Yapılacaklar »
(1) Evlilik ve boşanmaya dair kanun maddelerinden "(3) Evliliğin genel" ifadesinden başlayıp "hâlinde de geçerlidir." ifadesi de dahil olmak üzere olan kısmı hiç değiştirmeden geri ver.
(2) Evlilik, boşanma ve soybağına dair kanun maddelerini kaldığı yerden sürdür.

Belge bölümü »
Evlilik ve genel hükümleri
MADDE 12 – (1) Evlenme ehliyeti
ve şartları, taraflardan her birinin evlenme ânındaki millî hukukuna
tâbidir.
(2) Evliliğin şekline yapıldığı yer hukuku uygulanır.
(3) Evliliğin genel hükümleri, eşlerin müşterek millî hukukuna
tâbidir. Tarafların ayrı vatandaşlıkta olmaları hâlinde müşterek
mutad mesken hukuku, bulunmadığı takdirde Türk hukuku uygulanır.
Boşanma ve ayrılık
MADDE 13 – (1) Boşanma ve ayrılık
sebepleri ve hükümleri, evliliğin genel hükümlerine uygulanan
hukuka tâbidir.
(2) Boşanmış eşler arasındaki nafaka talepleri hakkında
birinci fıkra hükmü uygulanır. Bu hüküm ayrılık ve evlenmenin butlanı
hâlinde de geçerlidir.
(3) Boşanmada velâyet ve velâyete ilişkin sorunlar da birinci
fıkra hükmüne tâbidir.
(4) Geçici tedbir taleplerine Türk hukuku uygulanır.
Evlilik malları
MADDE 14 – (1) Evlilik malları
hakkında eşler evlenme ânındaki mutad mesken veya millî hukuklarından
birini açık olarak seçebilirler; böyle bir seçimin yapılmamış olması
hâlinde evlilik malları hakkında eşlerin evlenme ânındaki müşterek
millî hukuku, bulunmaması hâlinde evlenme ânındaki müşterek mutad
mesken hukuku, bunun da bulunmaması hâlinde Türk hukuku uygulanır.
(2) Evlenmeden sonra yeni bir müşterek hukuka sahip olan
eşler, üçüncü kişilerin hakları saklı kalmak üzere, bu yeni hukuka
tâbi olabilirler.
Soybağının kurulması
MADDE 15 – (1) Soybağının kuruluşu,
çocuğun doğum ânındaki millî hukukuna, kurulamaması hâlinde çocuğun
mutad meskeni hukukuna tâbidir. Soybağı bu hukuklara göre kurulamıyorsa,
ananın veya babanın, çocuğun doğumu ânındaki millî hukuklarına, bunlara
göre kurulamaması hâlinde ana ve babanın, çocuğun doğumu ânındaki
müşterek mutad mesken hukukuna, buna göre de kurulamıyorsa çocuğun
doğum yeri hukukuna tâbi olarak kurulur.

Sağlanan veriler »

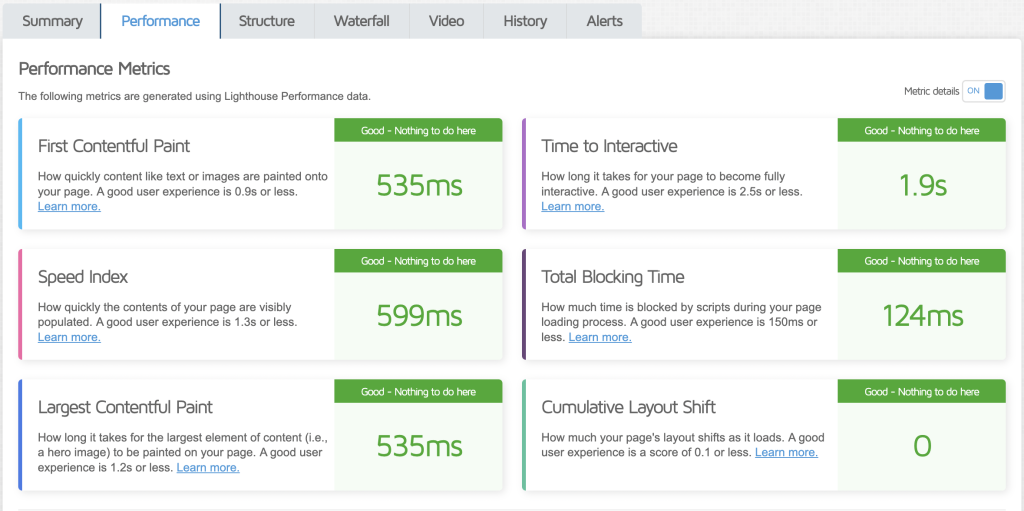The width and height of the screenshot is (1024, 511).
Task: Open Learn more under First Contentful Paint
Action: pos(69,206)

Cevaplar »
(1)
(3) Evliliğin genel hükümleri, eşlerin müşterek millî hukukuna
tâbidir. Tarafların ayrı vatandaşlıkta olmaları hâlinde müşterek
mutad mesken hukuku, bulunmadığı takdirde Türk hukuku uygulanır.
Boşanma ve ayrılık
MADDE 13 – (1) Boşanma ve ayrılık
sebepleri ve hükümleri, evliliğin genel hükümlerine uygulanan
hukuka tâbidir.
(2) Boşanmış eşler arasındaki nafaka talepleri hakkında
birinci fıkra hükmü uygulanır. Bu hüküm ayrılık ve evlenmenin butlanı
hâlinde de geçerlidir.

(2)
(2) Soybağı hangi hukuka göre kurulmuşsa iptali de o hukuka
tâbidir.
Soybağının hükümleri
MADDE 16 – (1) Soybağının hükümleri,
soybağını kuran hukuka tâbidir. Ancak ana, baba ve çocuğun müşterek
millî hukuku bulunuyorsa, soybağının hükümlerine o hukuk, bulunmadığı
takdirde müşterek mutad mesken hukuku uygulanır.
Evlât edinme
MADDE 17 – (1) Evlât edinme ehliyeti
ve şartları, taraflardan her birinin evlât edinme ânındaki millî hukukuna
tâbidir.
(2) Evlât edinmeye ve edinilmeye diğer eşin rızası konusunda
eşlerin millî hukukları birlikte uygulanır.
(3) Evlât edinmenin hükümleri evlât edinenin millî hukukuna,
eşlerin birlikte evlât edinmesi hâlinde ise evlenmenin genel hükümlerini
düzenleyen hukuka tâbidir.
Nafaka
MADDE 18 – (1) Nafaka talepleri,
nafaka alacaklısının mutad meskeni hukukuna tâbidir.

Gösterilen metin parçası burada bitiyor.